__Written task__. Turn the records below into a numbered list with one line per item, skipping blank lines, and leave out the pictures.

__Supplied records__.

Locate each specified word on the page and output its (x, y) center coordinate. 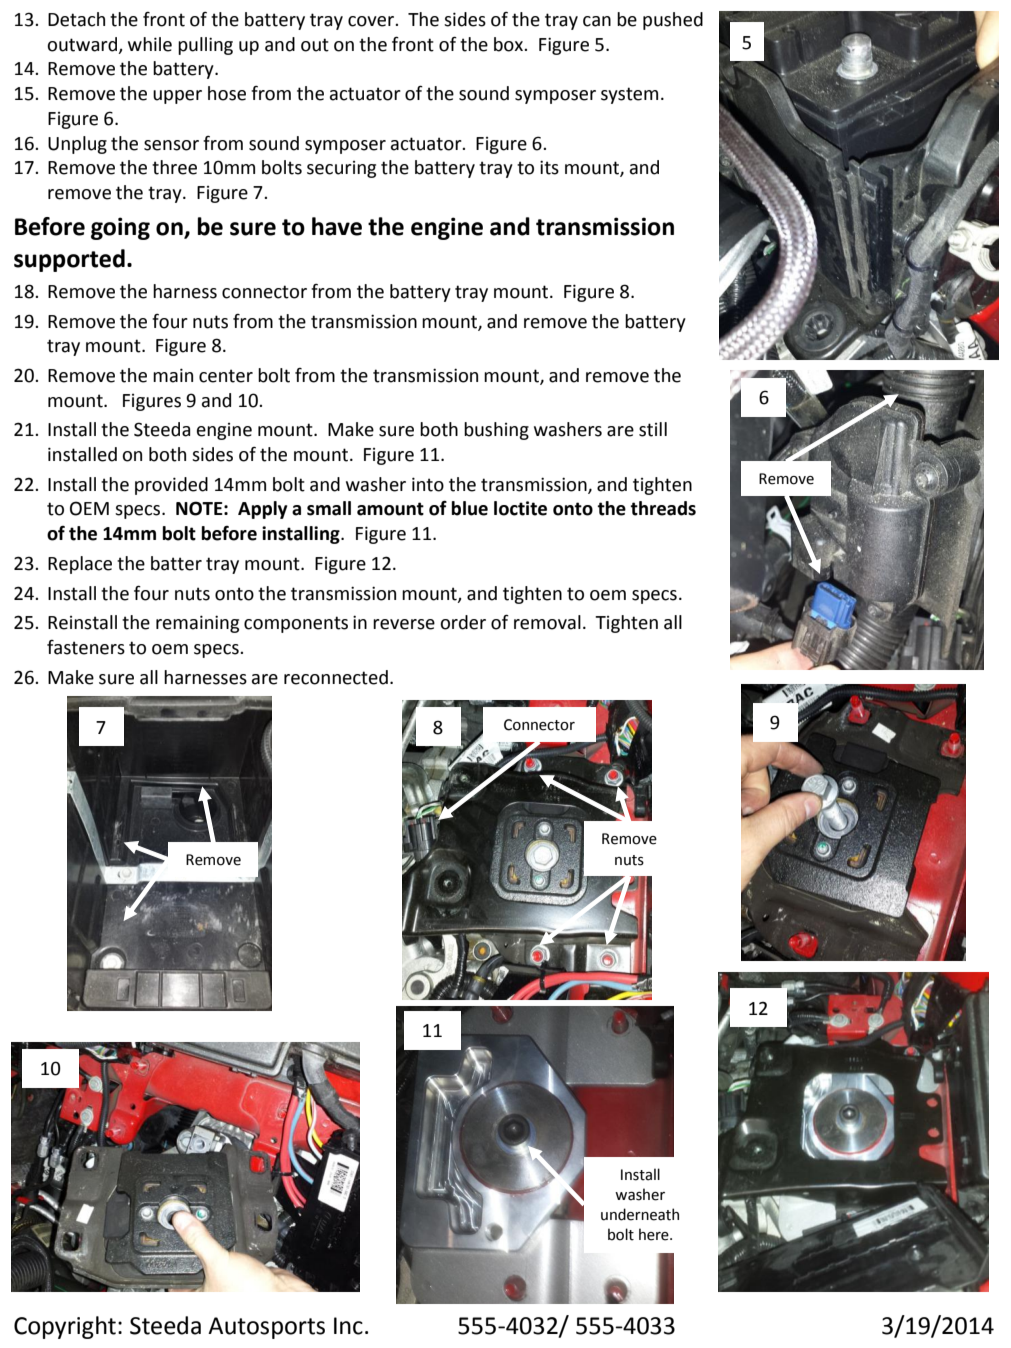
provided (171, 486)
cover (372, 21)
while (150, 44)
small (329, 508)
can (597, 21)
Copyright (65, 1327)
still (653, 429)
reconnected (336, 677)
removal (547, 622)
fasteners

__Answer to this exercise__.
1. Locate each specified word on the page and output its (x, y) center coordinate. 
2. provided (171, 486)
3. cover (372, 21)
4. while (150, 44)
5. small (329, 508)
6. can (597, 21)
7. Copyright (65, 1327)
8. still (653, 429)
9. reconnected (336, 677)
10. removal (547, 622)
11. fasteners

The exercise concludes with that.